Records to use —
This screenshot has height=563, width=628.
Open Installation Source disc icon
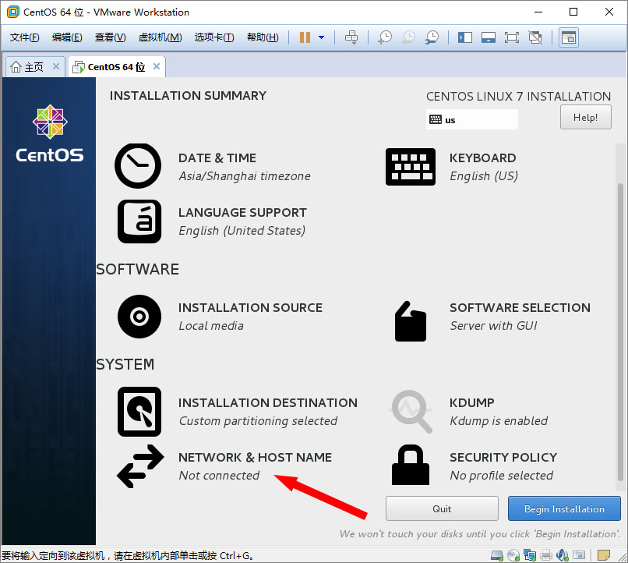(139, 316)
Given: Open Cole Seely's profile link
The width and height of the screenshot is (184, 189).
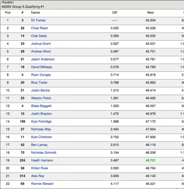Looking at the screenshot, I should pyautogui.click(x=39, y=36).

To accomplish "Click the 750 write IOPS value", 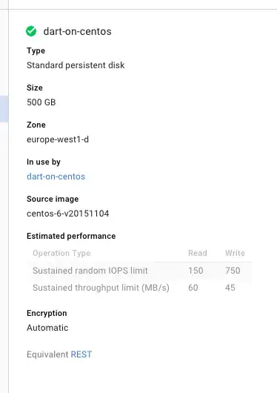I will 233,271.
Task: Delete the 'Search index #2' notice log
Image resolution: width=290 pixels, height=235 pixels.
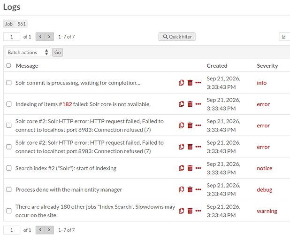Action: (x=190, y=168)
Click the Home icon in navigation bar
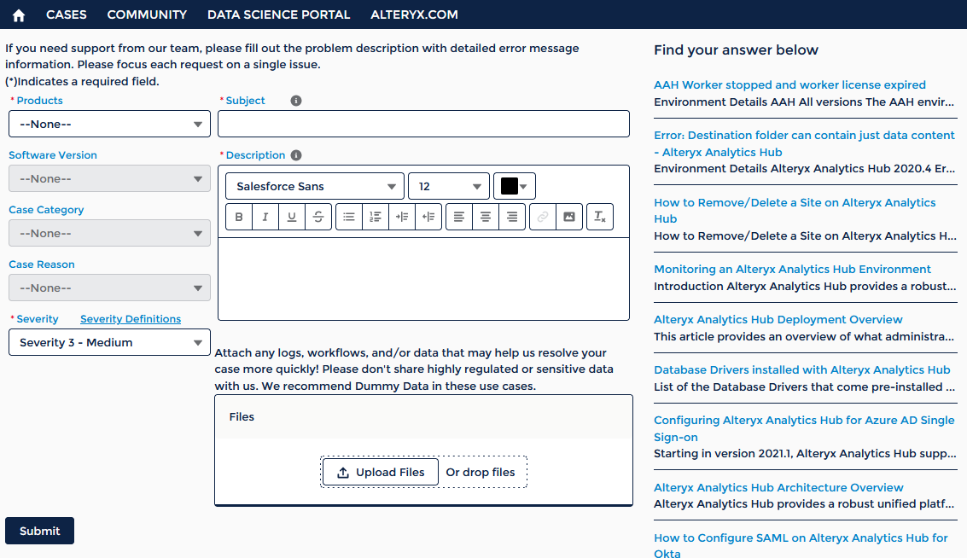This screenshot has width=967, height=558. 19,15
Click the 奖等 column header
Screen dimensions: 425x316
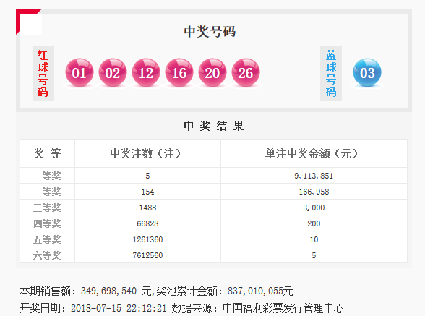[x=47, y=153]
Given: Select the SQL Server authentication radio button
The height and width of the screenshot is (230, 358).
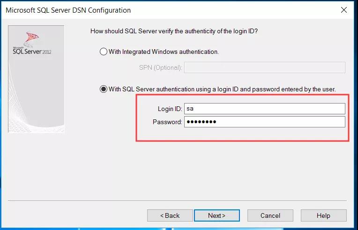Looking at the screenshot, I should (104, 89).
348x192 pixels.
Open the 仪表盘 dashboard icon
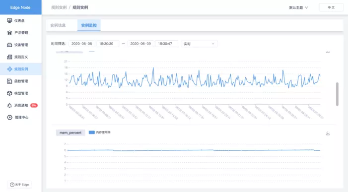(x=9, y=21)
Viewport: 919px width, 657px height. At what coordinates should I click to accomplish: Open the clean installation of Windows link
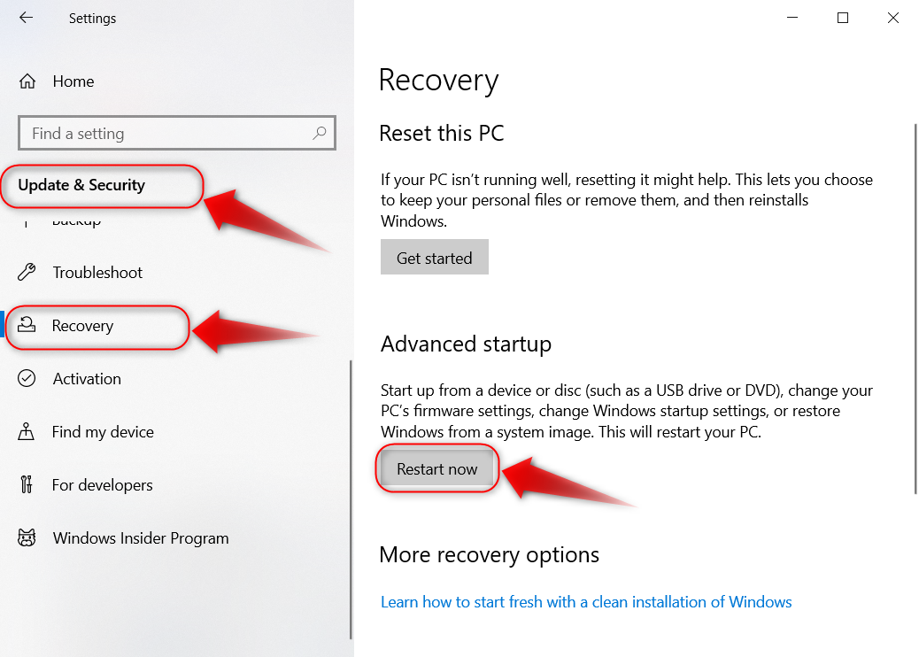pyautogui.click(x=586, y=602)
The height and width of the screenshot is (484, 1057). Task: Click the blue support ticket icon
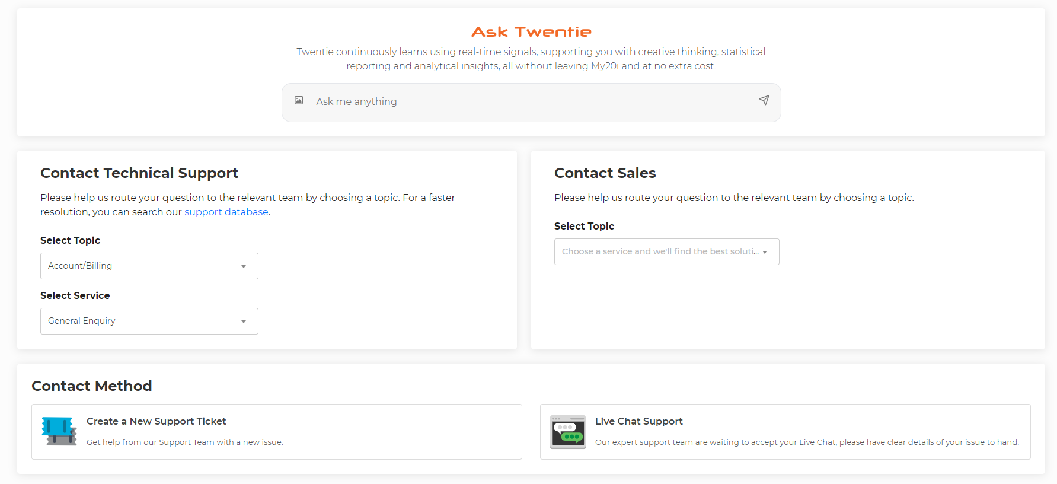pos(59,431)
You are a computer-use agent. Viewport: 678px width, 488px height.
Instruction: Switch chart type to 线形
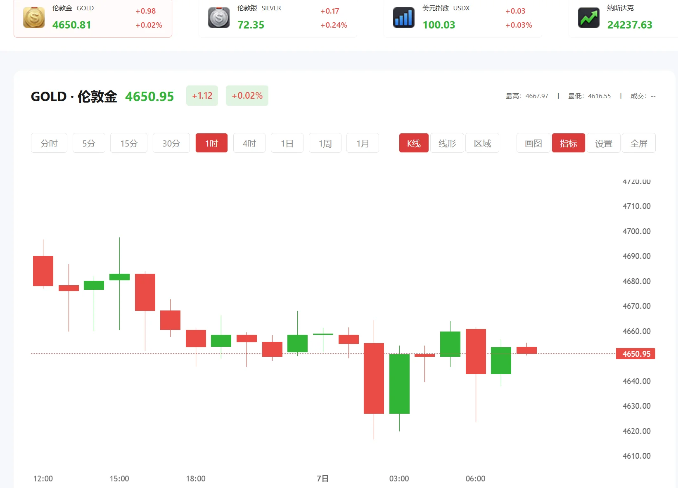click(x=447, y=143)
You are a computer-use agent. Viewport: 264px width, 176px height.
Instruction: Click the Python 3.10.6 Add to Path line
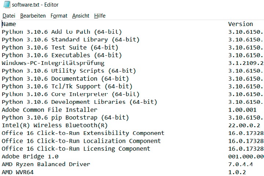click(x=62, y=32)
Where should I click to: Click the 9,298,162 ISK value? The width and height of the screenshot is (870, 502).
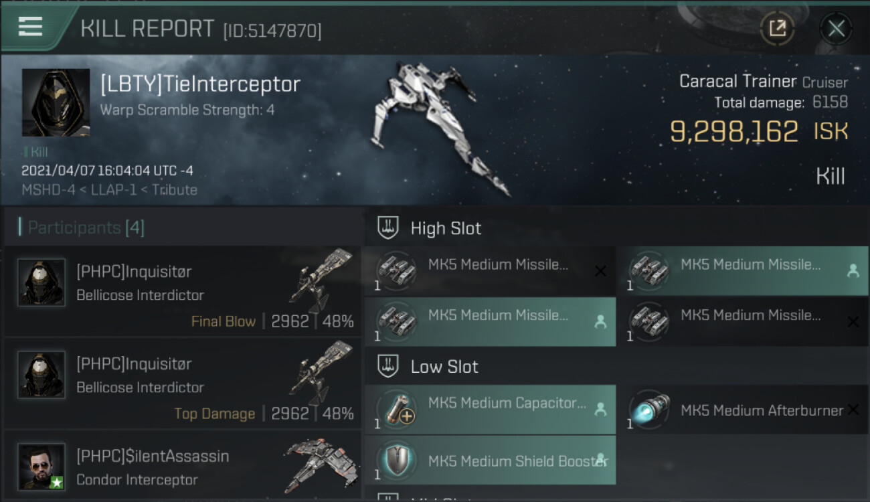[x=759, y=132]
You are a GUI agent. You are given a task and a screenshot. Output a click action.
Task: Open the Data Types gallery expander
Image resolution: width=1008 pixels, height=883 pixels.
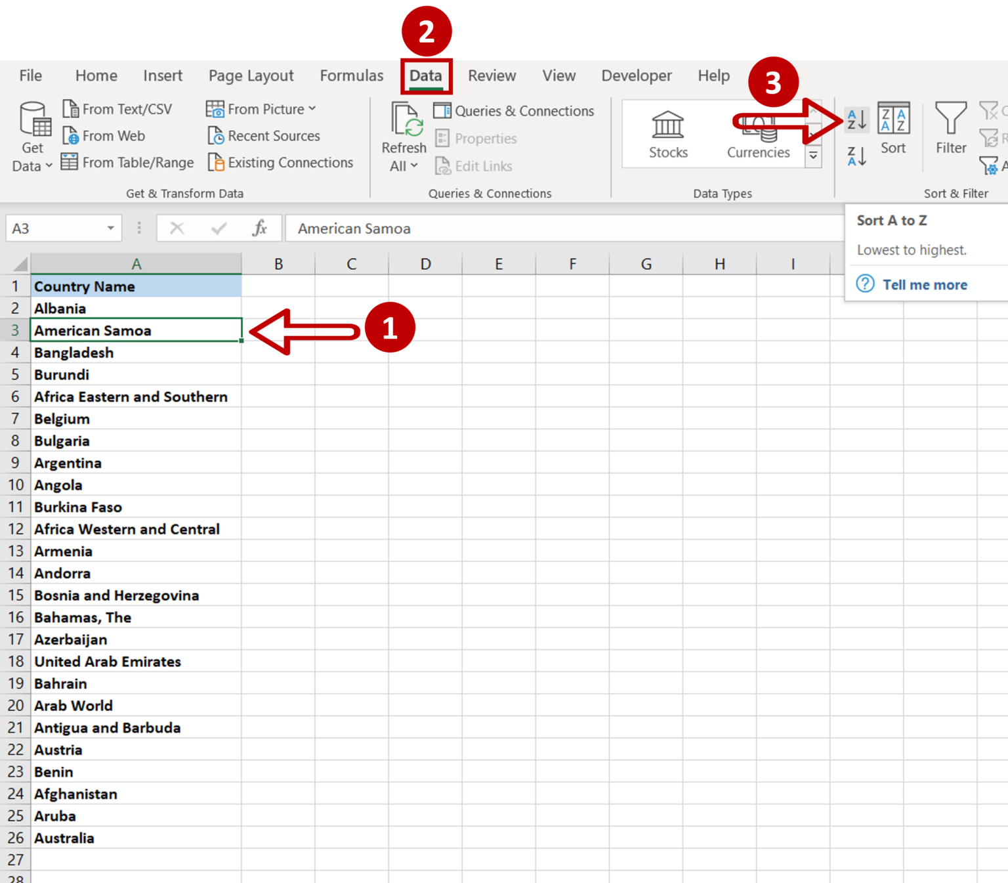pos(812,156)
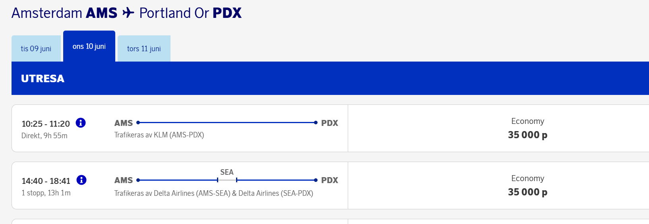Click the 10:25 - 11:20 departure time
Viewport: 649px width, 224px height.
click(x=46, y=124)
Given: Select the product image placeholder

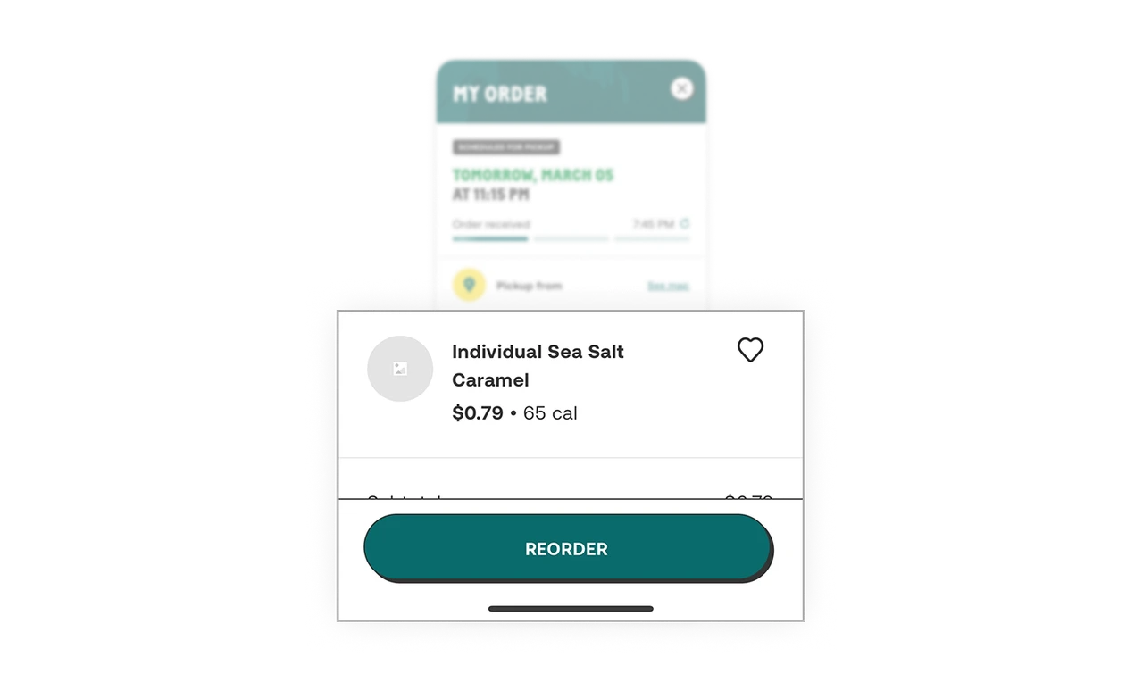Looking at the screenshot, I should click(x=400, y=369).
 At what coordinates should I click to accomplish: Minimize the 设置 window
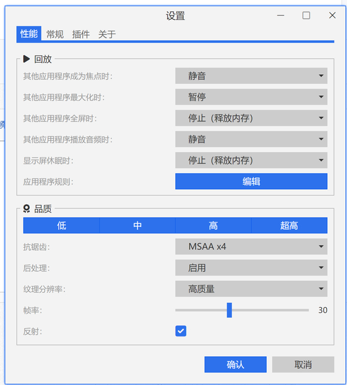[281, 16]
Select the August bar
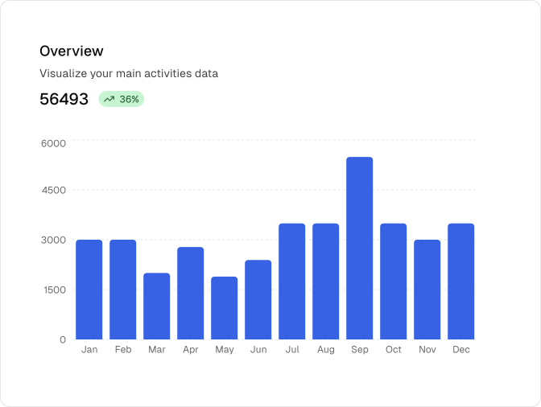The image size is (541, 407). (x=326, y=282)

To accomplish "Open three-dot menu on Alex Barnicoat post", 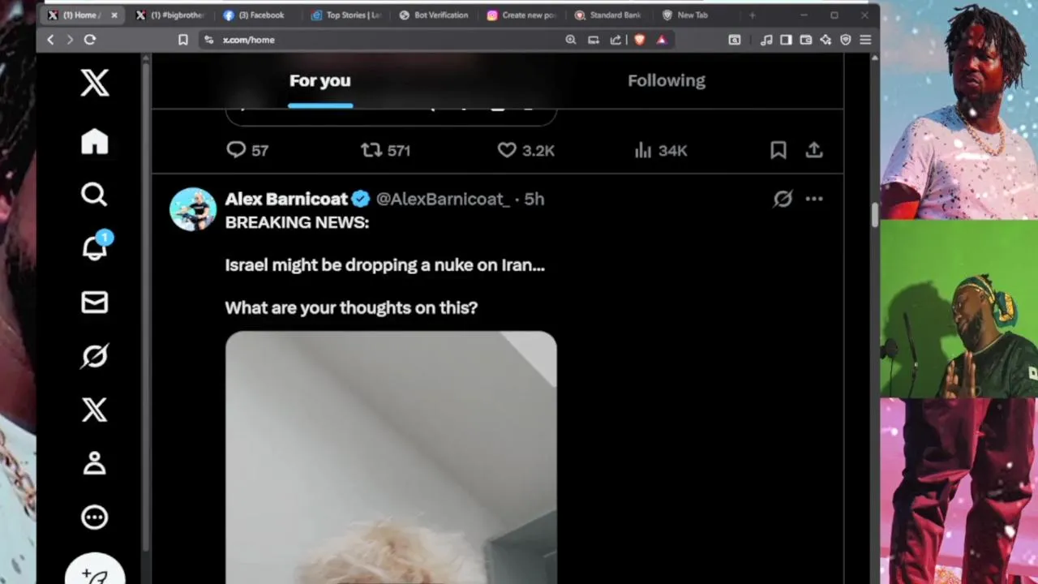I will tap(813, 199).
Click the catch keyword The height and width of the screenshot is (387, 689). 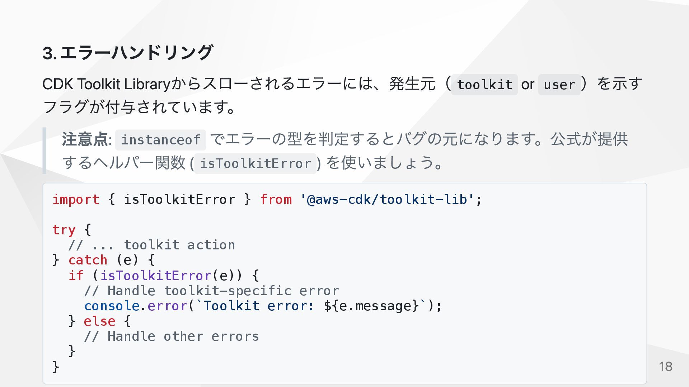click(88, 260)
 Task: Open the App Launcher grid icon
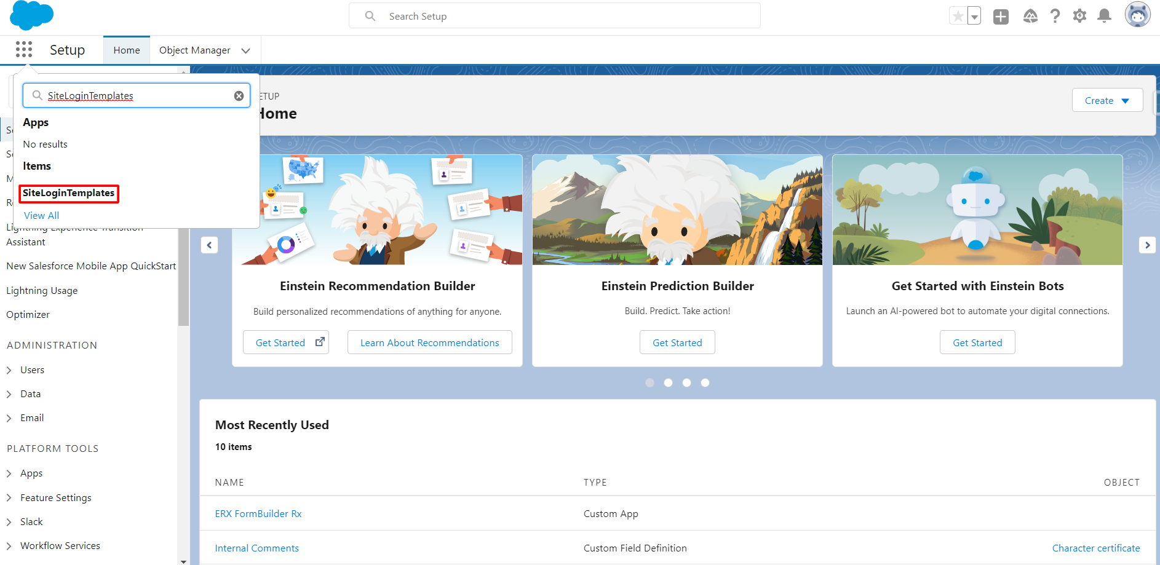(x=24, y=49)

Instructions for the task — Please count the lines above that contain the word "computer", and reply with the number alone.

Your solution — 2